The first ever vending machine was invented by the 1st-century Greek mathematician and engineer Hero of Alexandria. It used a series of valves, pulleys and weights to dispense holy water to revellers in Egyptian temples who put a coin into the machine. On the other side of the world, similar innovations popped up in China as well when in 1076 Chinese inventors developed a coin-operated machine that could dispense pencils.


While in the 1700s there were coin-activated Tobacco boxes in England, it wasn’t until after the Industrial Revolution however that we started to see modern vending machines as we know them today. The first ones sold postcards in London in the 1880s, followed shortly after by publisher Richard Carlisle’s vending machine that could dispense books.


Across the pond vending machines also began appearing around the same time in the United States. The first ones were made by the Thomas Adams Gum Company in 1888, and offered chewing gum to waiting passengers on the subway platforms in New York City.


A vending machine for everything

By the late 1920s and 1930s new technologies and increased demand helped make vending machines much more ubiquitous on both sides of the Atlantic Ocean. William Rowe kicked off a trend towards higher priced merchandise in 1926 with his cigarette vending machine; soon, people were able to buy soft drinks and candy whenever they wished with just a few coins.
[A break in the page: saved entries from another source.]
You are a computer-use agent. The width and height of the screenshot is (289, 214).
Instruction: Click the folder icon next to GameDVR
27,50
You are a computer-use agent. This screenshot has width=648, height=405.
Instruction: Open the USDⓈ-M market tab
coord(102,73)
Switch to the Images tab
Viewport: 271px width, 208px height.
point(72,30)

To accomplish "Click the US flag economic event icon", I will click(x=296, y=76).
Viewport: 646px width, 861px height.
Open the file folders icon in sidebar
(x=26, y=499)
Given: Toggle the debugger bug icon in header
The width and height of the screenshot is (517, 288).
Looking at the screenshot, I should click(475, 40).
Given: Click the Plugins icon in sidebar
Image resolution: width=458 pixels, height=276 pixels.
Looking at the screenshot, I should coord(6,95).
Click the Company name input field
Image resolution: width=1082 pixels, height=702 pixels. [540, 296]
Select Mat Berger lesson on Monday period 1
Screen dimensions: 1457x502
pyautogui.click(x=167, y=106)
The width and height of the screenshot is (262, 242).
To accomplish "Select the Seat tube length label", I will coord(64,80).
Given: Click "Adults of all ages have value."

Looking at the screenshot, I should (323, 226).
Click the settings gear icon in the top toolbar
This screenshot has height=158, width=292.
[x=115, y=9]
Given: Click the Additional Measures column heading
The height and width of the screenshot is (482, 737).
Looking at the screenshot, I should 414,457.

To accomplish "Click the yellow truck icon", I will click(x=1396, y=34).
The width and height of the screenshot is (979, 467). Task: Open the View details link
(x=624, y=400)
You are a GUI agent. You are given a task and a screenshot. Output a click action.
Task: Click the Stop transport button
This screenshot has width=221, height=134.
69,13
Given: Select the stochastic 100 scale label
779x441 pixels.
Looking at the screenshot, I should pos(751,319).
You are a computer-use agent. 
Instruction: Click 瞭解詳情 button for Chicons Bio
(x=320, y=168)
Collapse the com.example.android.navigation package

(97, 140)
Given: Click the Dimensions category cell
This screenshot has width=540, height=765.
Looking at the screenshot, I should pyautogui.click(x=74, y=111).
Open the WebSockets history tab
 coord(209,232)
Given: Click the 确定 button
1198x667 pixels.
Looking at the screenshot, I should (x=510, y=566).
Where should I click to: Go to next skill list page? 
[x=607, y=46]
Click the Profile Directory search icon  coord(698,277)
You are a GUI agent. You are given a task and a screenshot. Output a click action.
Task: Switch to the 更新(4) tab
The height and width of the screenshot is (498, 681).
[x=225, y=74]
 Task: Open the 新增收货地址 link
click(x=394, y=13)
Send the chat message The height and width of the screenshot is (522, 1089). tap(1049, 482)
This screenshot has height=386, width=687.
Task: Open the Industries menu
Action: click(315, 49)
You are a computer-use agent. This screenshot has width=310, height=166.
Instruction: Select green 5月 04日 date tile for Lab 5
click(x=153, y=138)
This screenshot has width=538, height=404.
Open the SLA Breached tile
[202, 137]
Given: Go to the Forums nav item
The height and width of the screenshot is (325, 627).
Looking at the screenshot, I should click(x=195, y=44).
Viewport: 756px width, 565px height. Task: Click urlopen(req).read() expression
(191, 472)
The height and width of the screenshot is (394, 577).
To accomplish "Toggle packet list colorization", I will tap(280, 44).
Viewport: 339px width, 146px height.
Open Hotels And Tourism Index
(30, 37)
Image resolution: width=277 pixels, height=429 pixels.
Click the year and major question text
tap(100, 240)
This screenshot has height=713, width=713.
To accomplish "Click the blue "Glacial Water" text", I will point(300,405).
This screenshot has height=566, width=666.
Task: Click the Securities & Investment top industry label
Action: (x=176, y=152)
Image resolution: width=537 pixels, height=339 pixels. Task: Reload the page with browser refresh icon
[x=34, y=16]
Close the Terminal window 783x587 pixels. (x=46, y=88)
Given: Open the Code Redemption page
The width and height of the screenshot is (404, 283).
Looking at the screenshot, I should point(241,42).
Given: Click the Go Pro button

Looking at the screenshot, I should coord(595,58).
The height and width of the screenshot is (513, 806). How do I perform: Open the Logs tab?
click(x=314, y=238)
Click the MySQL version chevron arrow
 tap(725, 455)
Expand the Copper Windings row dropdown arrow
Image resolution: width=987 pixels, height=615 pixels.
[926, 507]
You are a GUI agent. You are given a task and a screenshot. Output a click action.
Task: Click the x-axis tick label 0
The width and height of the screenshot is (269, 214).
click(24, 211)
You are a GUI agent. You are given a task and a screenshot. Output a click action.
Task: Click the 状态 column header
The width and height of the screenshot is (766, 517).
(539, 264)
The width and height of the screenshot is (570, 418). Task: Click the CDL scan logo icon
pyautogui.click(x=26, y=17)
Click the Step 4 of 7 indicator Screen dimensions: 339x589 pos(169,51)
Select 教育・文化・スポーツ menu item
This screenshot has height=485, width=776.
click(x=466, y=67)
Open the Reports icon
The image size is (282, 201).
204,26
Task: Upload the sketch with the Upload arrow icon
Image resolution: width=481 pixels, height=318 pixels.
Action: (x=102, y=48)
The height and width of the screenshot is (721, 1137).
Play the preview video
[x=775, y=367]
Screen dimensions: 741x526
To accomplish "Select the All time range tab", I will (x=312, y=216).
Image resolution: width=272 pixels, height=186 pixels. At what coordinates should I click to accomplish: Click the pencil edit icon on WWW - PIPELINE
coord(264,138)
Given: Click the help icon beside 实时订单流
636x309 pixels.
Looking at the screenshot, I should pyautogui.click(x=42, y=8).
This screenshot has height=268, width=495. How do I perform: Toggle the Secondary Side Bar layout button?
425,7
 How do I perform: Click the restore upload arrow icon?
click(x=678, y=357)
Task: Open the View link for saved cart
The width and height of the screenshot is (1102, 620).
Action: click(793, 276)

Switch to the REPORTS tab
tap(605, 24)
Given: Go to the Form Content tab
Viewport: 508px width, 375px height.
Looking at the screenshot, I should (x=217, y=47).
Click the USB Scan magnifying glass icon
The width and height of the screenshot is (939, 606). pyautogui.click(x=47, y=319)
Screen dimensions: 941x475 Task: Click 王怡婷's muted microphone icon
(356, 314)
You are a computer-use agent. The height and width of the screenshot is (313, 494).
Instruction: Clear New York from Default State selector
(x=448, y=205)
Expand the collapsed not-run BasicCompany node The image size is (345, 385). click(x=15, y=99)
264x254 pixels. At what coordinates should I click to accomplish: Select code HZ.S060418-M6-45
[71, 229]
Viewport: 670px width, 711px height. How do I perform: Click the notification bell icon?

By the mid 1940s automated coffee vendors were also being introduced, along with refrigerated sandwich vendors in the early 1950s – these machines were particularly popular in busy cities, where office work was beginning to take hold; people relied on the machines for affordable lunches and snacks when they didn’t have access to a kitchen. Throughout London, many of the city’s vending machines were found at train and Underground stations. There were fruit vending machines at Paddington Station in 1928 and even a hot tea station at Paddington in 1951.


Practically anything that could be vended was – the first beverage vendor appeared in Paris in 1890 and offered beer, wine and liquor. In 1962 a greengrocer in Chelsea became the first in Britain to introduce a vending machine that offered pre-packed potatoes. In Surrey, a farmer named Mr R Wells spent years trying to obtain planning permission for his egg vending machine. By 1963 locals could use the machine to purchase eggs at 5s a dozen.


It wasn’t just food that was popular at this time; people purchased flowers, nylons, clothing, cigarettes, insurance, postage stamps, live bait, cameras, comic books and even lottery tickets from vending machines. In 1966, an innovation by John Greenwick made it possible for vending machines to start accepting paper bills, paving the way for the modern machines we still use today.


Buying your own piece of vending machine history

People have been buying everything from fresh cupcakes and hot pizzas, chocolate bars and iPads from vending machines ever since, and while the modern machines may be more technologically advanced, nothing beats the cool nostalgia of the retro versions of the 50s.

For a small fortune you can still get your hands on these incredible retro machines – websites like the Games Room Company and eBay sell them for anywhere from £5,000 – £50,000.


The iconic red and white Coca Cola vending machine is probably the most recognisable of its kind out there and still one of the most sought-after. Shaped like an old ice box and bearing a small window to peer in at the chilled bottles inside, for just 10-cents people could enjoy a bottle of refreshing Coca Cola, a drink that is now a much-loved American icon.